Demonstration of synaptic and resistive switching characteristics in W/TiO₂/HfO₂/TaN memristor crossbar array for bioinspired neuromorphic computing

In this study, resistive random-access memory (RRAM)-based crossbar arrays with a memristor W/TiO₂/HfO₂/TaN structure were fabricated through atomic layer deposition (ALD) to investigate synaptic plasticity and resistive switching (RS) characteristics for bioinspired neuromorphic computing. X-ray photoelectron spectroscopy (XPS) was employed to explore oxygen vacancy concentrations in bilayer TiO₂/HfO₂ films. Gaussian fitting for O1s peaks confirmed that the HfO₂ layer contained a larger number of oxygen vacancies than the TiO₂ layer. In addition, HfO₂ had lower Gibbs free energy (ΔG°=-1010.8 kJ/mol) than the TiO₂ layer (ΔG°=-924.0 kJ/mol), resulting in more oxygen vacancies in the HfO₂ layer. XPS results and ΔG° magnitudes confirmed that formation/disruption of oxygen-based conductive filaments took place in the TiO₂ layer. The W/TiO₂/HfO₂/TaN memristive device exhibited excellent and repeatable RS characteristics, including superb 10³ dc switching cycles, outstanding 10⁷ pulse endurance, and high-thermal stability (10⁴ s at 125 °C) important for digital computing systems. Furthermore, some essential biological synaptic characteristics such as potentiation-depression plasticity, paired-pulse facilitation (PPF), and spike-timing-dependent plasticity (STDP, asymmetric Hebbian and asymmetric anti-Hebbian) were successfully mimicked herein using the crossbar-array memristive device. Based on experimental results, a migration and diffusion of oxygen vacancy based physical model is proposed to describe the synaptic plasticity and RS mechanism. This study demonstrates that the proposed W/TiO₂/HfO₂/TaN memristor crossbar-array has a significant potential for applications in non-volatile memory (NVM) and bioinspired neuromorphic systems.

> Instructions to follow:
Answer these questions from the memristor abstract:
(a) What method was used to fabricate the crossbar arrays?
(b) According to the Gaussian fitting for O1s peaks, which layer had more oxygen vacancies?
(c) What pulse endurance did the W/TiO₂/HfO₂/TaN device show?
You won't need the material that comes next.

[Collected data]
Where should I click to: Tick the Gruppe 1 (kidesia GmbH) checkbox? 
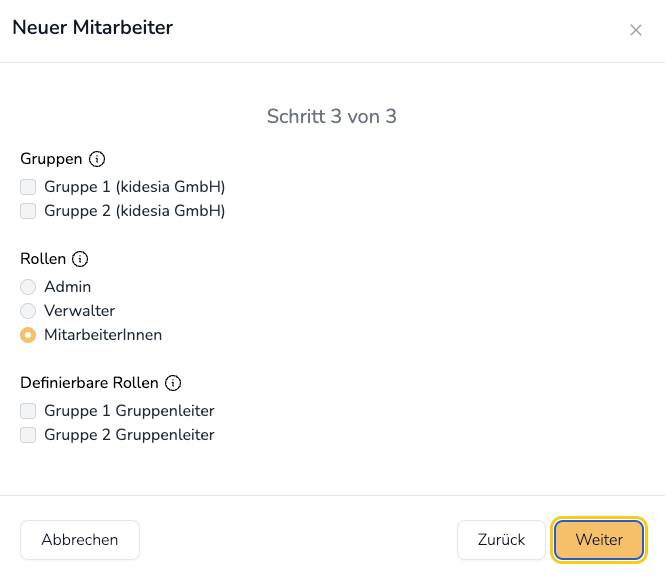pyautogui.click(x=28, y=187)
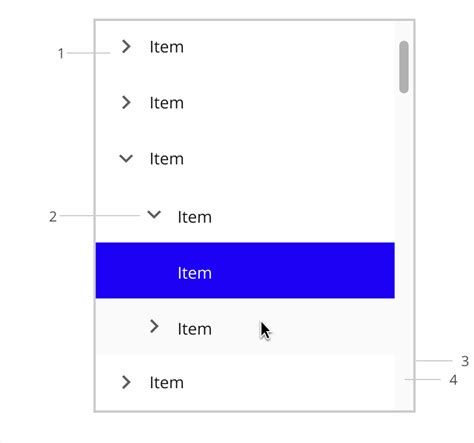Expand the chevron of the hovered nested Item
Image resolution: width=474 pixels, height=443 pixels.
(x=154, y=326)
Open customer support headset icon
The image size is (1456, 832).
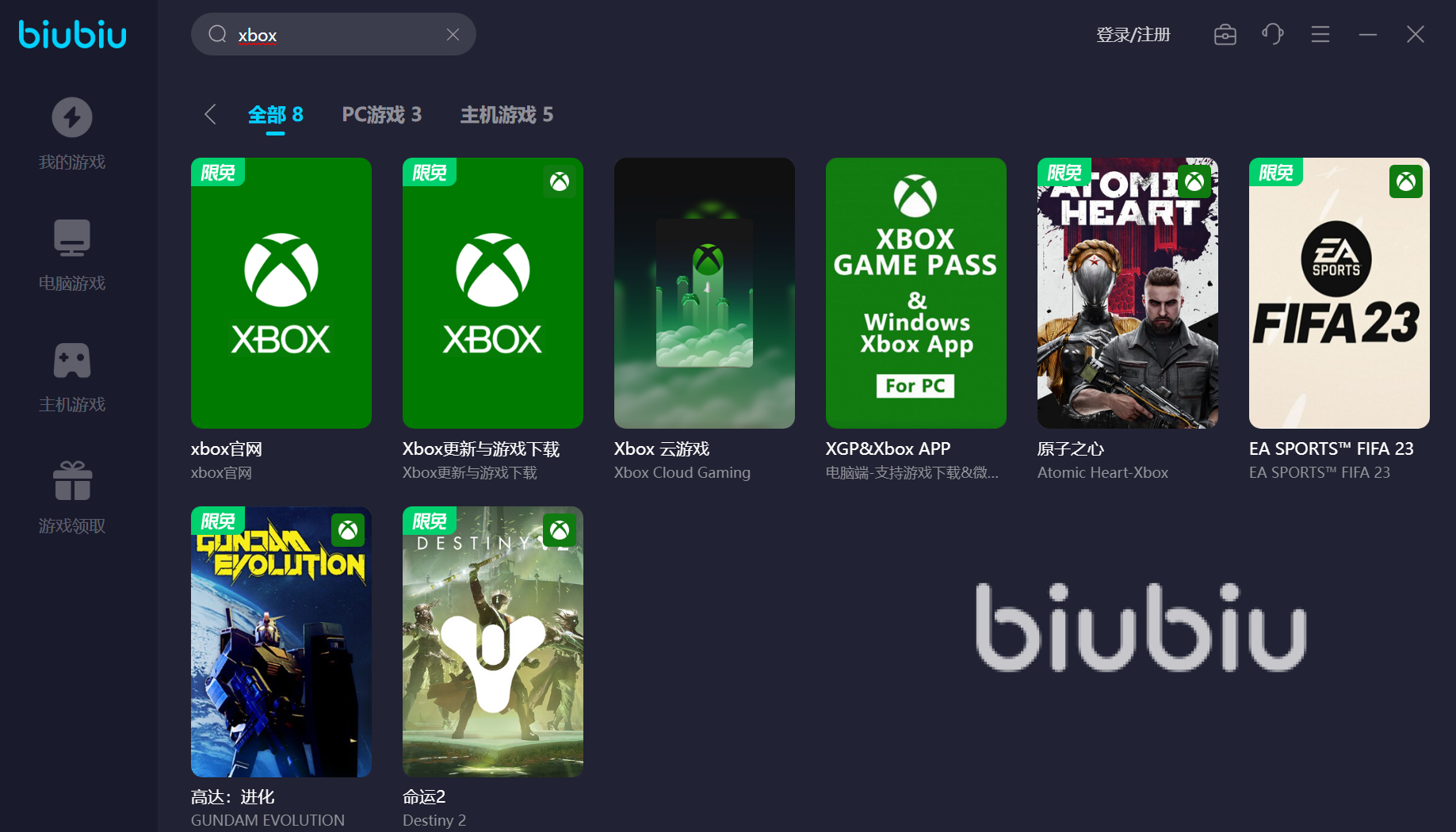[x=1272, y=34]
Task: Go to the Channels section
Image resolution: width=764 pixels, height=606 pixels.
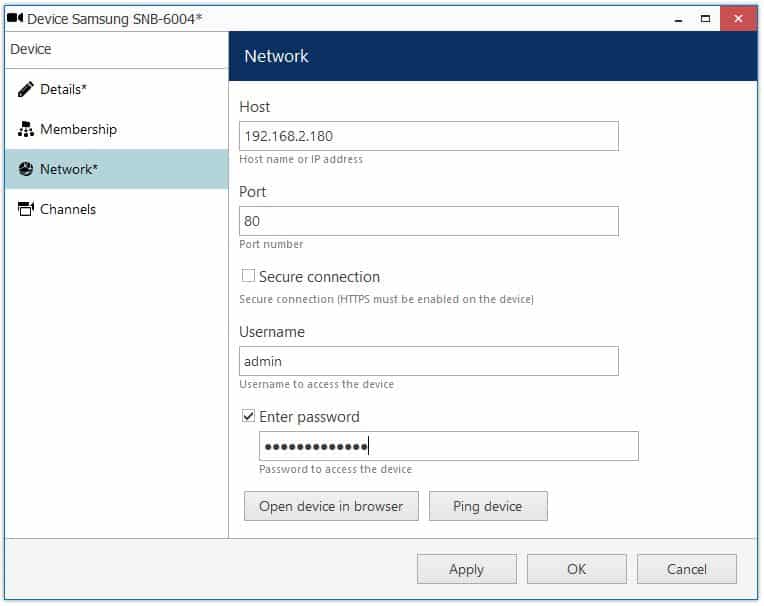Action: pyautogui.click(x=68, y=209)
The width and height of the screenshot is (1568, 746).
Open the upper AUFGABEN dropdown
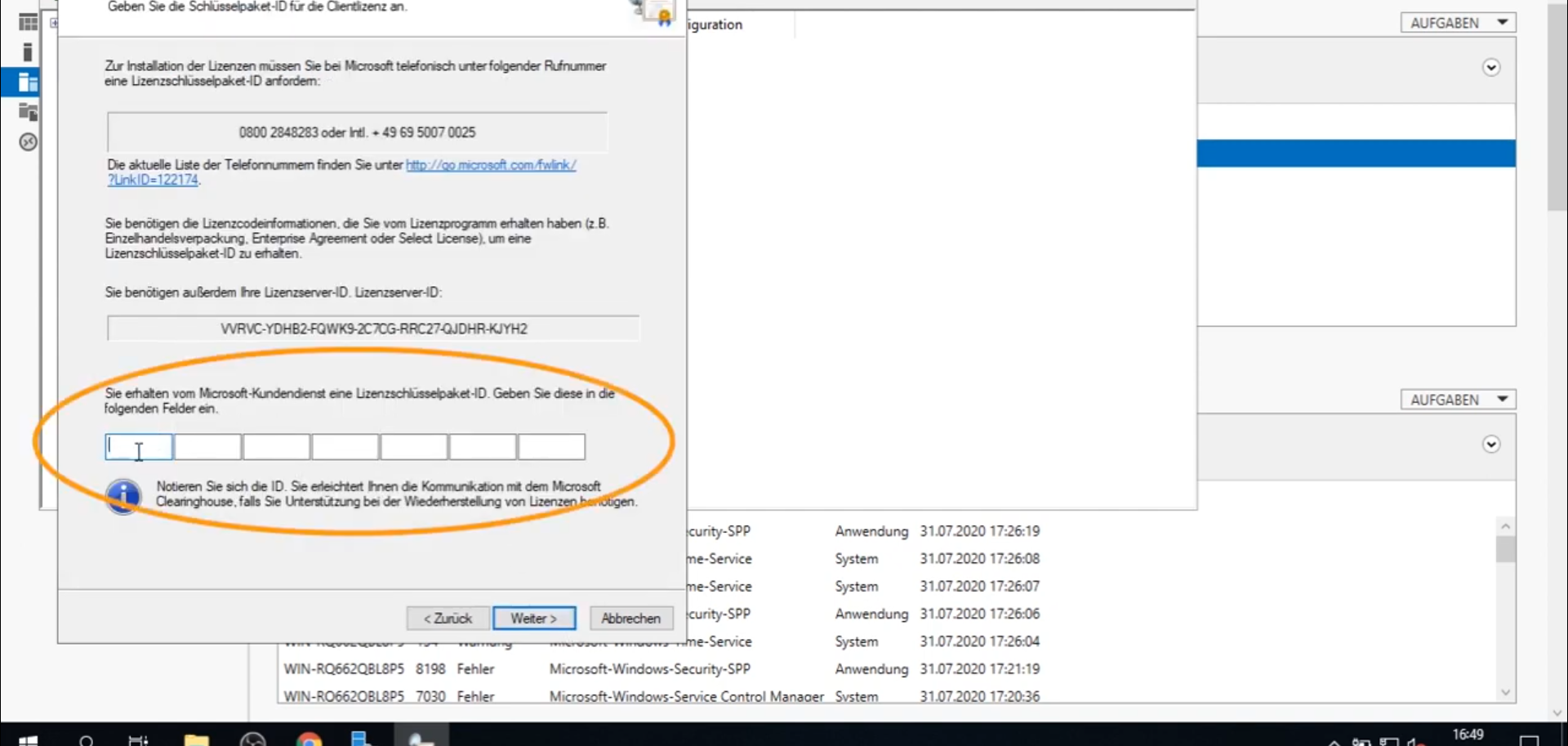click(1458, 23)
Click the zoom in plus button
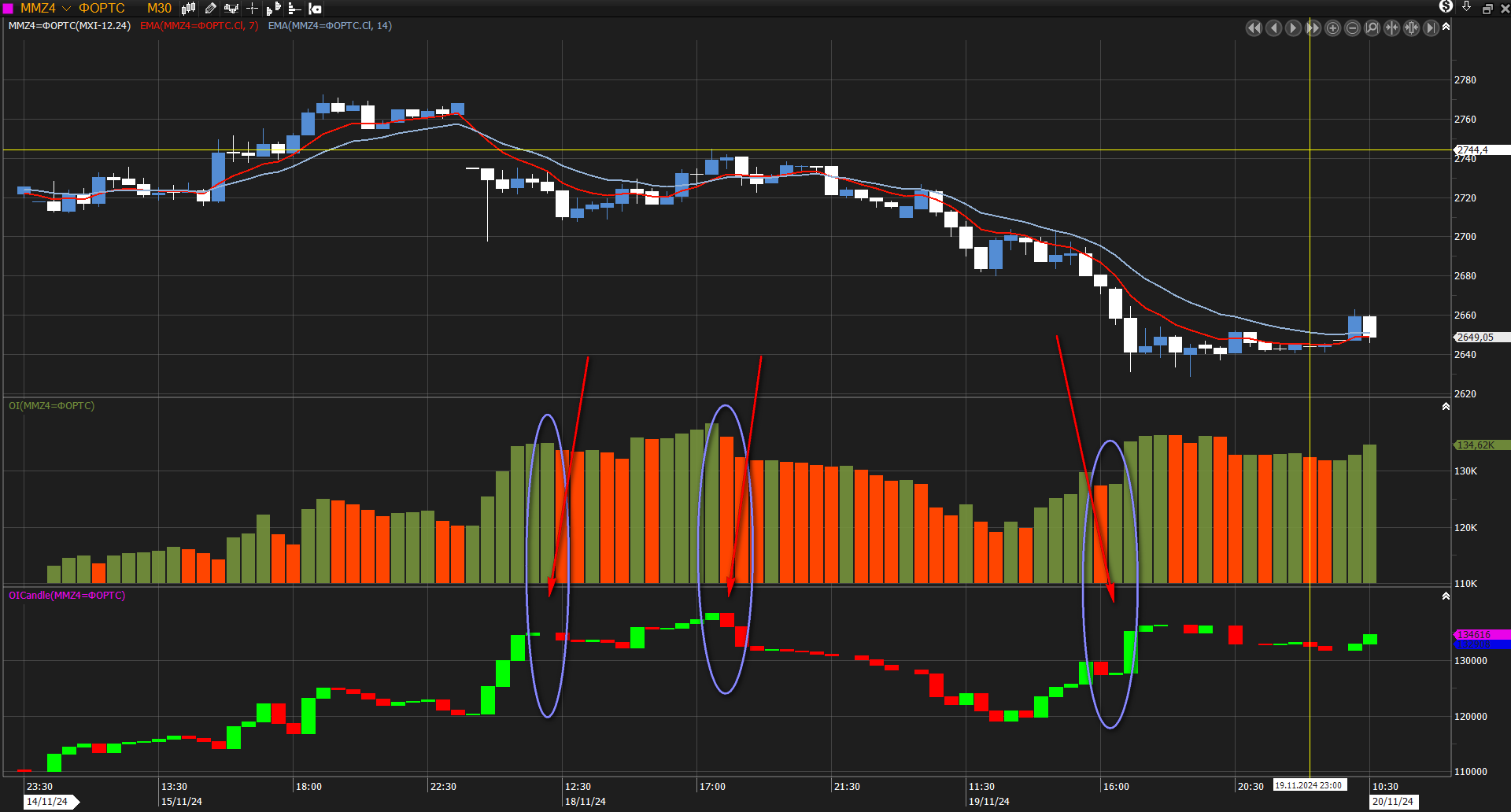Viewport: 1511px width, 812px height. pos(1332,28)
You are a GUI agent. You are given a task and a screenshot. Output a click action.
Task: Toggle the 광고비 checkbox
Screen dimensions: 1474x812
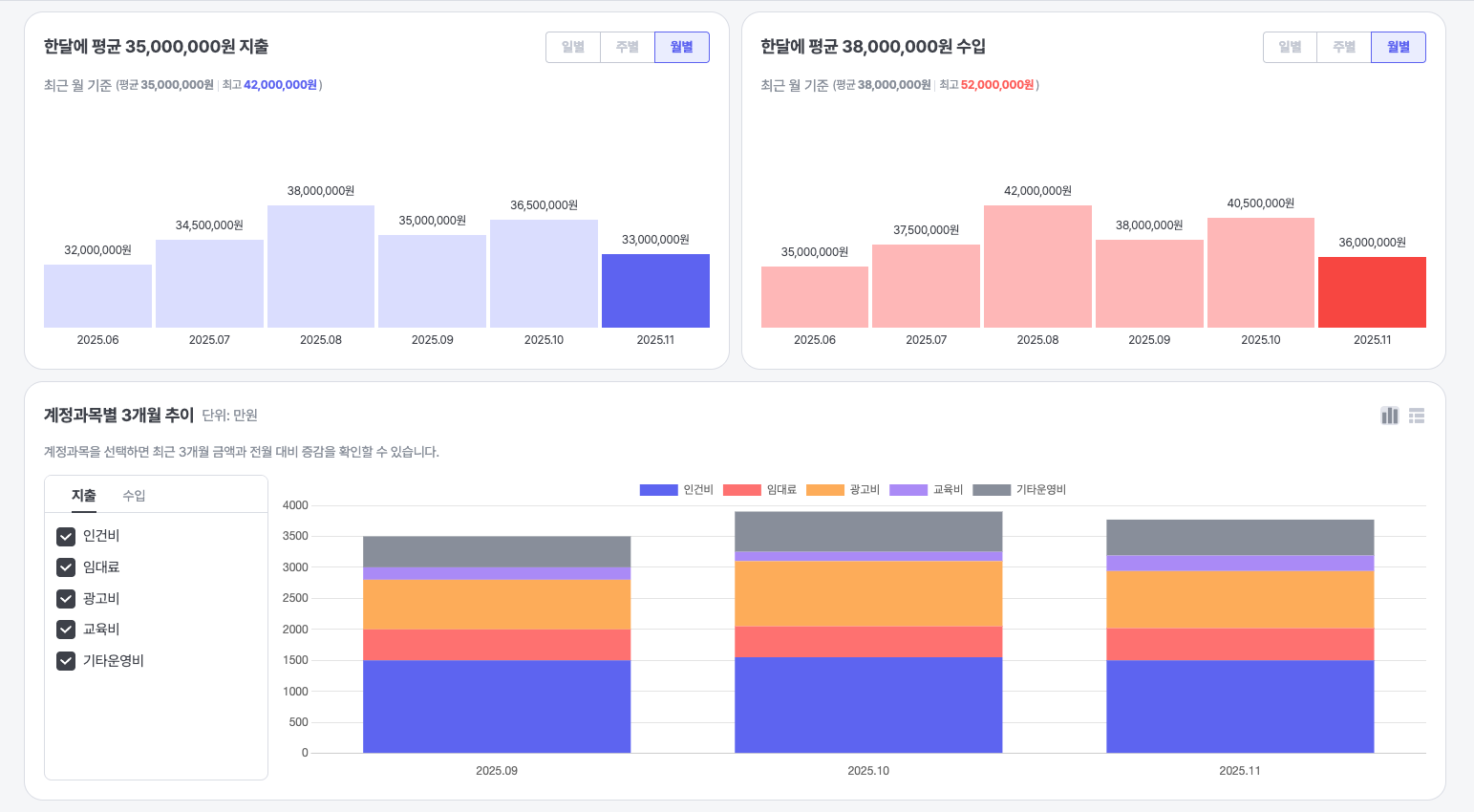tap(66, 599)
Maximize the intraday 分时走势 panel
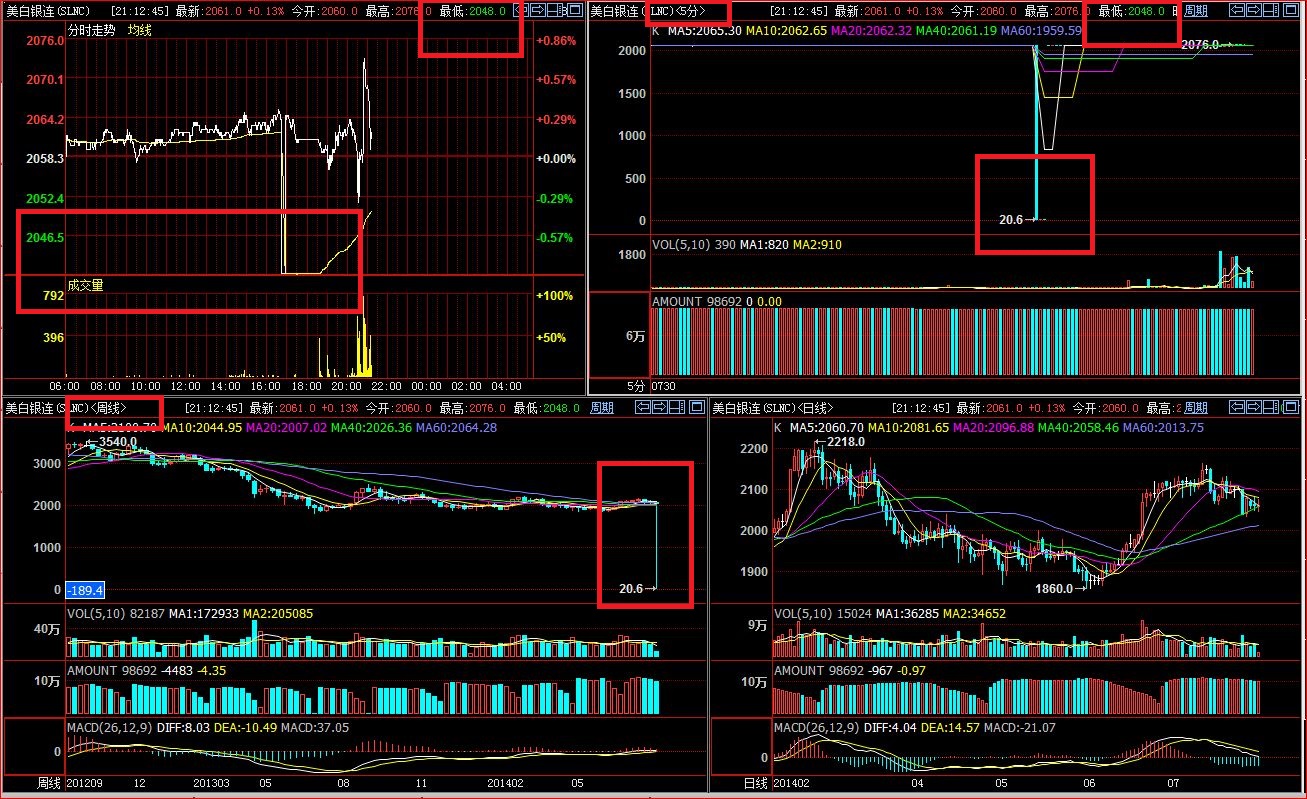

> Written solution:
(a) Atomic layer deposition (ALD)
(b) The HfO₂ layer
(c) 10⁷ pulse endurance